Es regnet in Strömen, der Wasserstand der Rezat steigt zügig an, Autos auf dem Parkplatz versinken. In den vergangenen Jahren gab es zahlreiche Überflutungen in Ansbach. Lange haben die Fachleute überlegt, wie derartige Situationen vermieden werden können. Nun läuft der Bau des Hochwasserschutzes.
„Die Hochwasserereignisse werden immer heftiger”, sagte Thomas Keller, Leiter des Wasserwirtschaftsamts (WWA) Ansbach, auf der Baustelle am Kasernendamm. Dort befindet sich der erste Bauabschnitt des Hochwasserschutz-Projekts. Dort, wo vor wenigen Wochen noch eine grüne Wiese zu sehen war, findet sich nun ein großer Erdaushub. Bagger, Container und Co. stehen daneben.
Ein rund 220 Meter langer Teil der etwa einen Kilometer langen Hochwasserschutzmauer wird zwischen Kasernendamm und Voggenmühle gebaut und das größte der vier geplanten Schöpfwerke im Untergrund errichtet. Die gesamte Baustrecke zieht sich von der Voggenmühle bis hin zur Residenz. Es geht darum, die Stadt vor einem 100-jährlichen Hochwasser (HQ 100) zu schützen. Zusätzlich wird ein 15-prozentiger Klimazuschlag vorgesehen.

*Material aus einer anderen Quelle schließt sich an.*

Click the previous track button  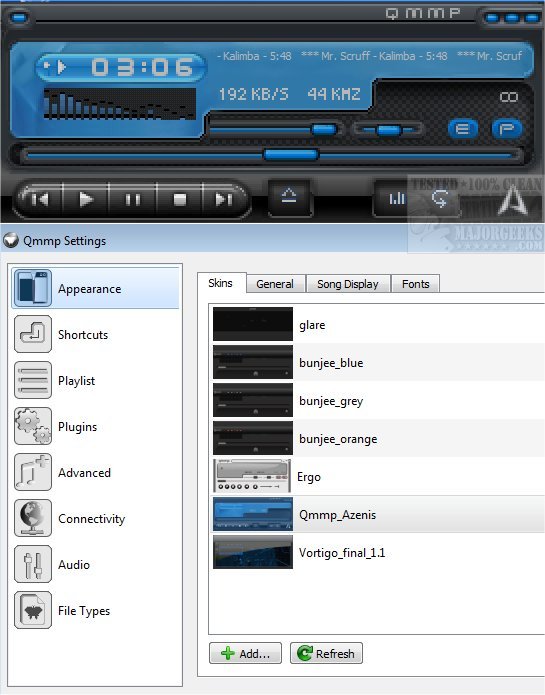(41, 200)
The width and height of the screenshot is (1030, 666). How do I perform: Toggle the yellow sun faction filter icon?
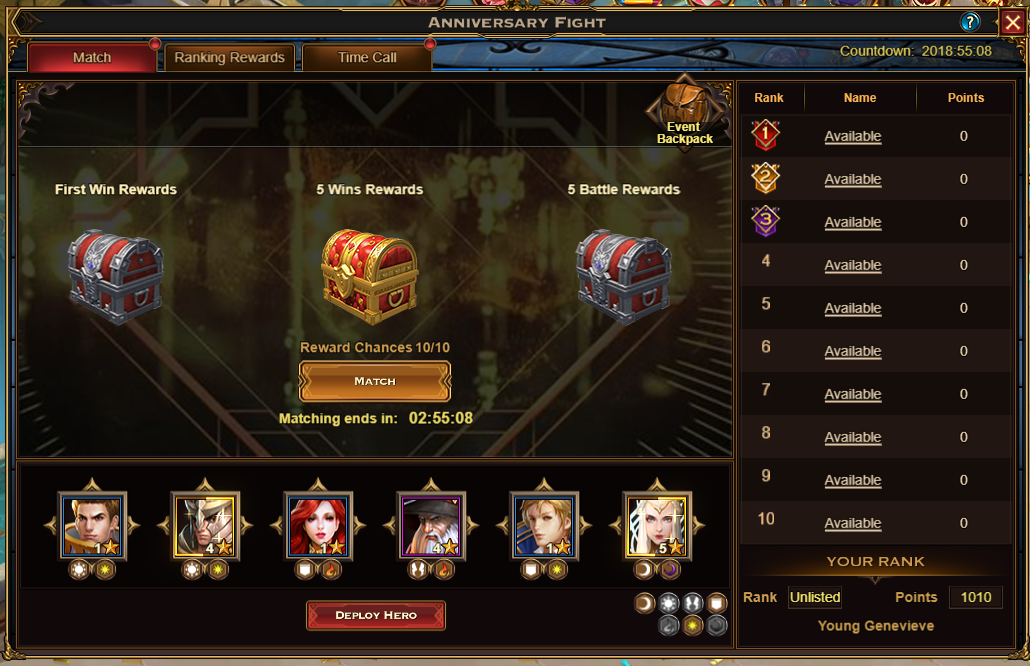pyautogui.click(x=692, y=625)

Zum offiziellen Spatenstich haben sich zahlreiche Mitarbeitende des WWA, Stadträtinnen und Stadträte, aber auch Anwohnende auf der schlammigen Baustelle versammelt. Sie alle warteten auf einen besonderen Gast, Bayerns Umweltminister Thorsten Glauber.
Es geht um ein hohes Gut, um den „Schutz von Leib und Leben”, sagte dieser in seiner Rede. Er betonte, dass mehr als 1000 Menschen und etwa 200 Gebäude durch die geplanten Maßnahmen geschützt werden. Kernstück ist die über 1000 Meter lange Stahlbetonwand.

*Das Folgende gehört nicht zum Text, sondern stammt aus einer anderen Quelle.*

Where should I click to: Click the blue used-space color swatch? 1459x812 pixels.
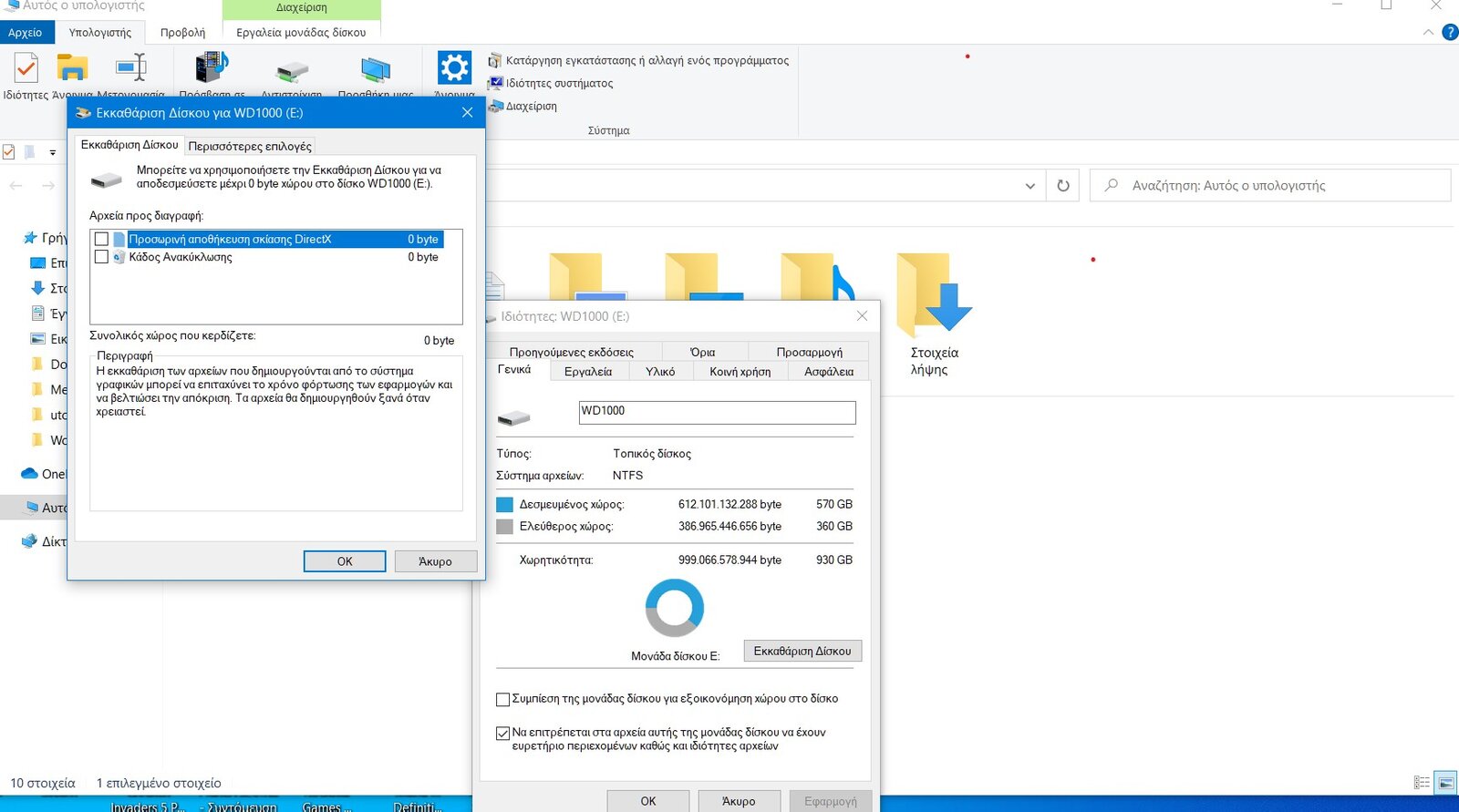click(504, 505)
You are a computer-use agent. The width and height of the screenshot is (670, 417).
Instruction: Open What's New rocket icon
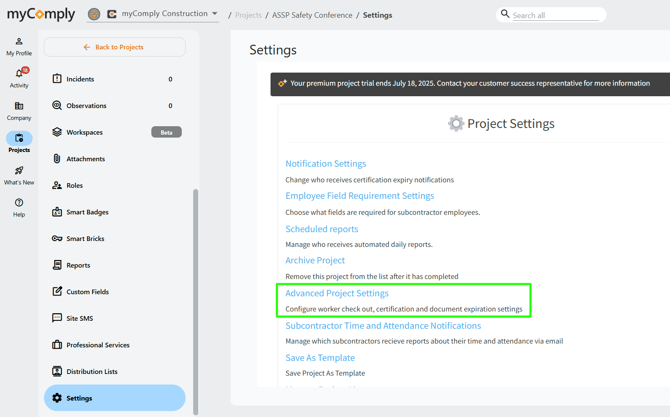click(19, 175)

Kosten soll das Projekt rund 13 Millionen Euro, die sich der Freistaat und die Stadt Ansbach teilen. Auch EU-Fördermittel sollen fließen. Nach aktuellem Zeitplan ist die vollständige Fertigstellung der Maßnahme für das Jahr 2028 vorgesehen.
Glauber: „Der Hochwasserschutz hier in Ansbach ist herausfordernd.” Etwa wegen des Denkmalschutzes, der mitgedacht werden muss, ebenso wie ökologische Aspekte. Der Hochwasserschutz werde in Bayern immer wichtiger, sagte der Minister.
Keller verwies auf die neuerdings verschärften Regeln und Gesetze in diesem Zusammenhang. Wie sehr Feuerwehr, Technisches Hilfswerk, aber auch Rettungsdienst im Jahr 2021 um die Sicherheit aller gerungen haben, rief der Minister in Erinnerung. Etwa 30 Zentimeter hätten gefehlt, bis das Wasser der Rezat in die Ansbacher Altstadt gelaufen wäre, ergänzte Oberbürgermeister Thomas Deffner.
Für den Schutz vor derartigen Wassermengen „braucht es aber Zeit zum Planen, qualifiziertes Personal zum Planen und Geld zum Planen”, sagte Thomas Keller. Mit der Planung haben sich die Stadt, das Umweltamt, Denkmalschutzamt, Feuerwehr und viele weitere Akteure ausführlich beschäftigt.
Im Anschluss an die Baumaßnahmen muss das WWA die Rezatauen wieder herstellen. Für die Stadt wäre es deshalb günstig, in diesem Zuge die gewünschte Renaturierung und Umgestaltung der Rezat abzuwickeln. Die Entscheidung, wie das Areal einmal aussehen soll, stand bei Glaubers Besuch noch nicht fest. Der Stadtrat kam erst im Anschluss zusammen, um hierüber zu beraten.